:: REQUIRED WORK ::
Where the word "dimensions" appears in a line of the entries below, count that line and give the total alone.

━━━━━━━━

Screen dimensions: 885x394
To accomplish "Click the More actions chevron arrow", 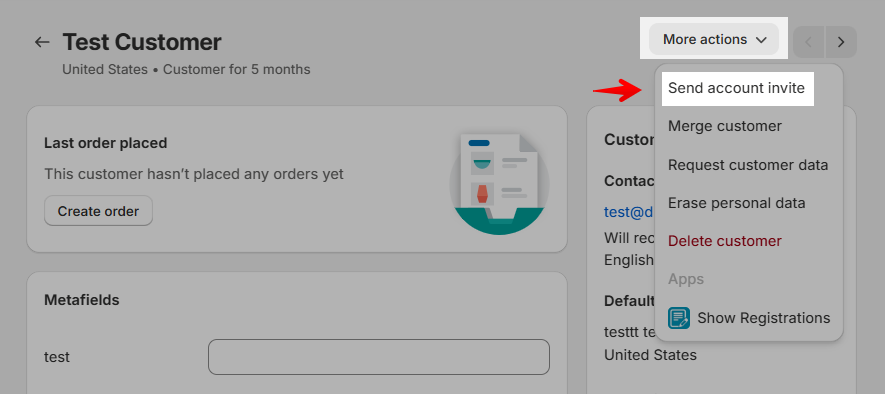I will click(761, 40).
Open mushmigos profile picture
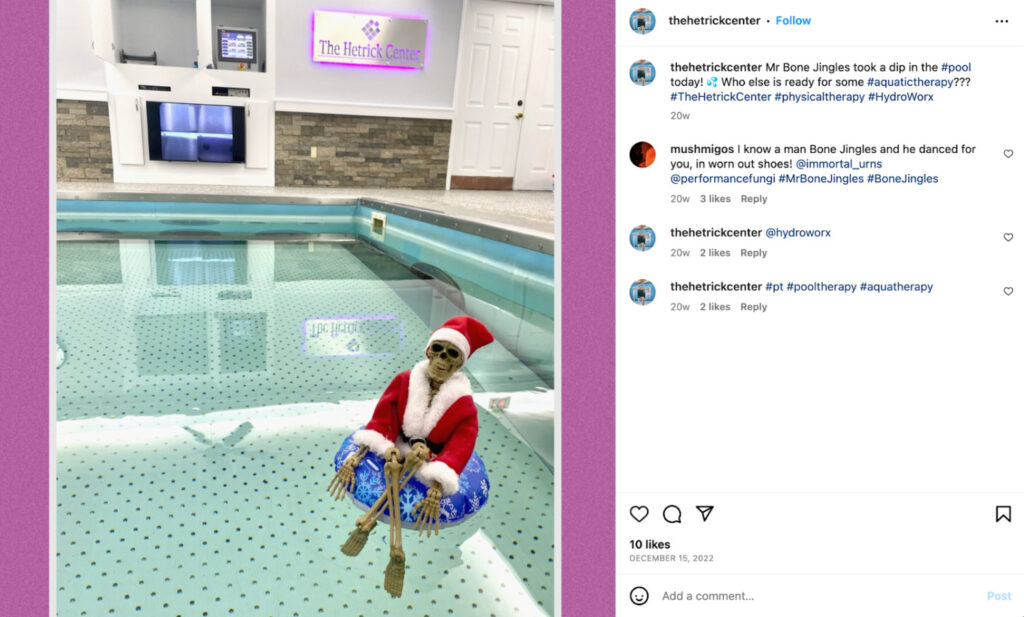1024x617 pixels. click(642, 155)
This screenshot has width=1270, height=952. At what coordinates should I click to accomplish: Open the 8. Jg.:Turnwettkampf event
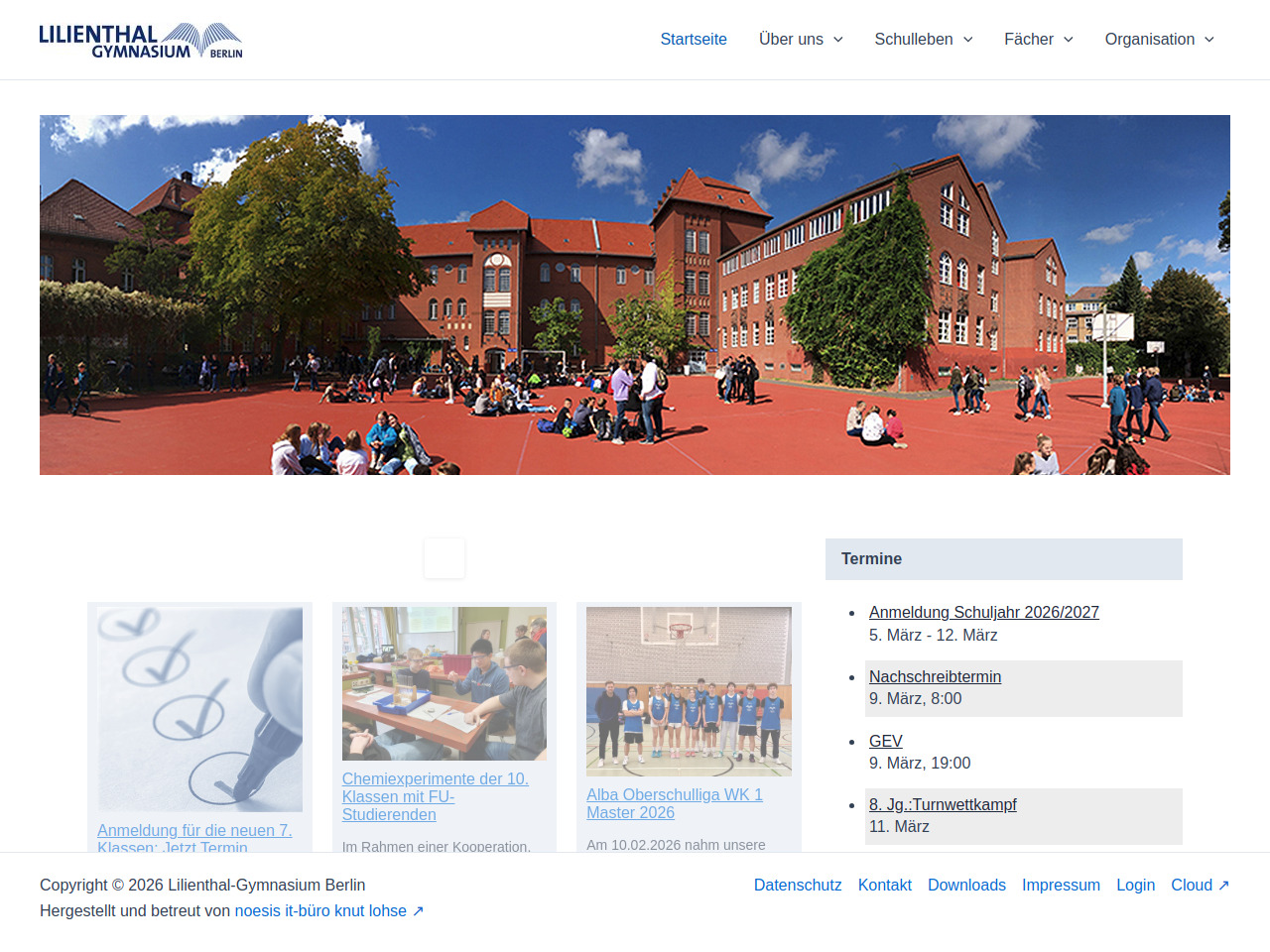click(x=943, y=804)
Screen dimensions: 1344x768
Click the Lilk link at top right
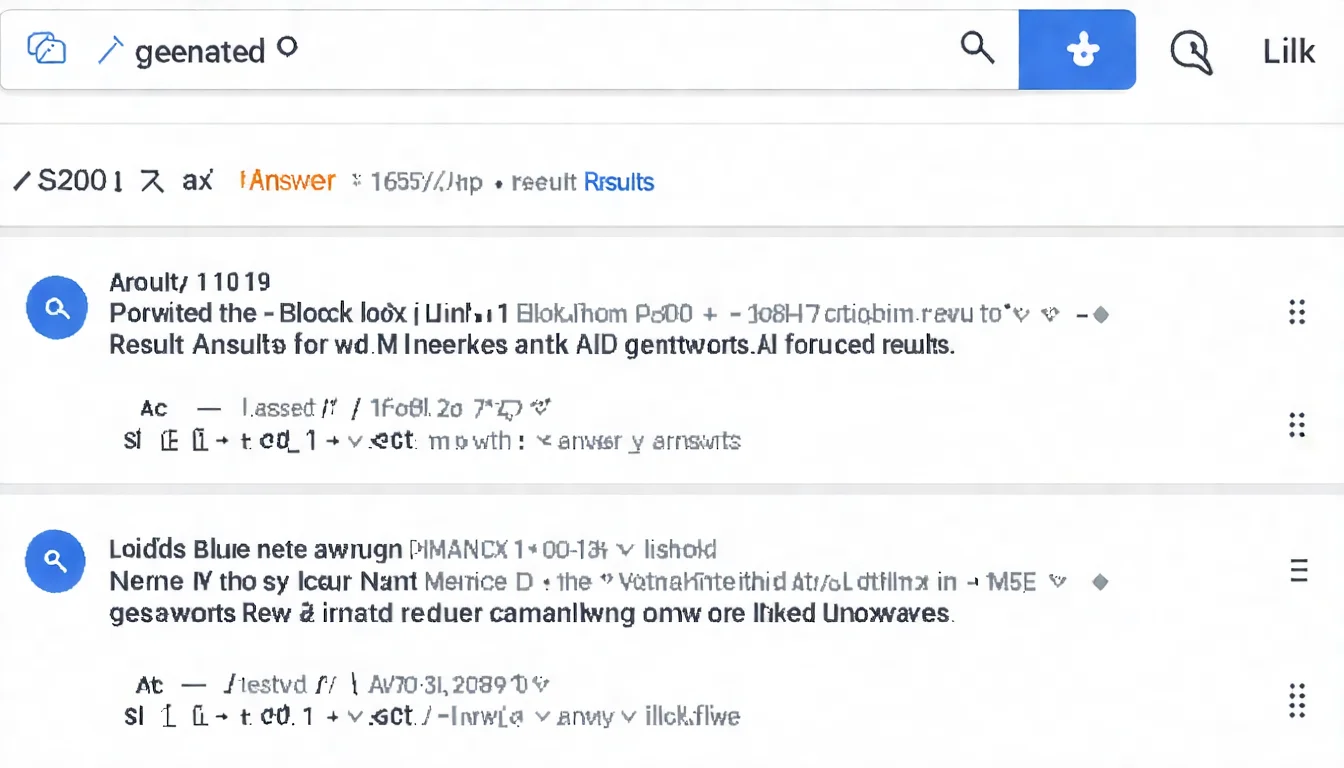tap(1288, 51)
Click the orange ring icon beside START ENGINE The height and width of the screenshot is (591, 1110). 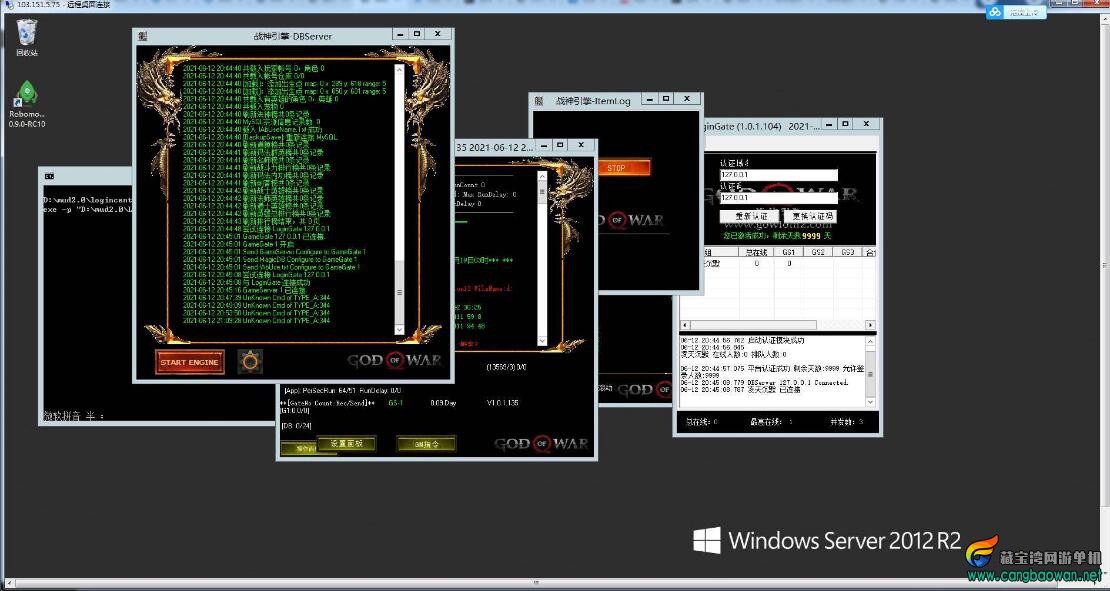point(250,362)
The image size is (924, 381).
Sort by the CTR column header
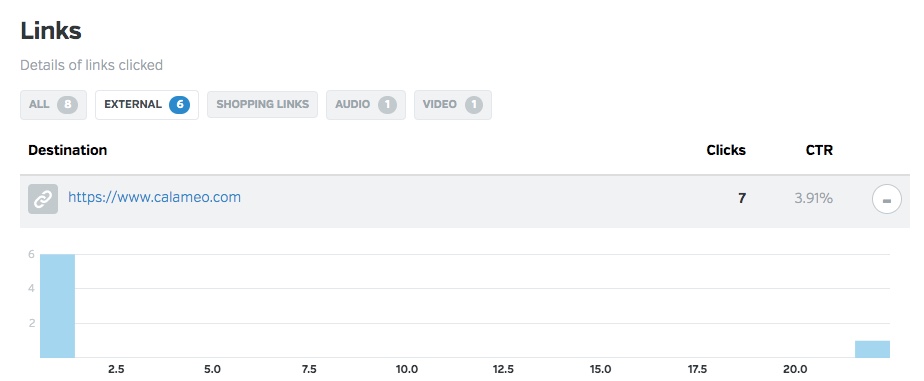(819, 150)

━━━━━━━━

:: RESULT FOR THIS TASK ::
2